(Collected data)
━━━━━━━━

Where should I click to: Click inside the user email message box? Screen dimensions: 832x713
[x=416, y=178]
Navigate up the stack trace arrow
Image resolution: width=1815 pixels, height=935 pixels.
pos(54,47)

━━━━━━━━

▶ Exercise description:
Each record above must be given again exactly as written.

▶ Result for this task:
Where should I click to: Click inside the user email message box? Screen dimensions: 832x713
[x=416, y=178]
Navigate up the stack trace arrow
Image resolution: width=1815 pixels, height=935 pixels.
pos(54,47)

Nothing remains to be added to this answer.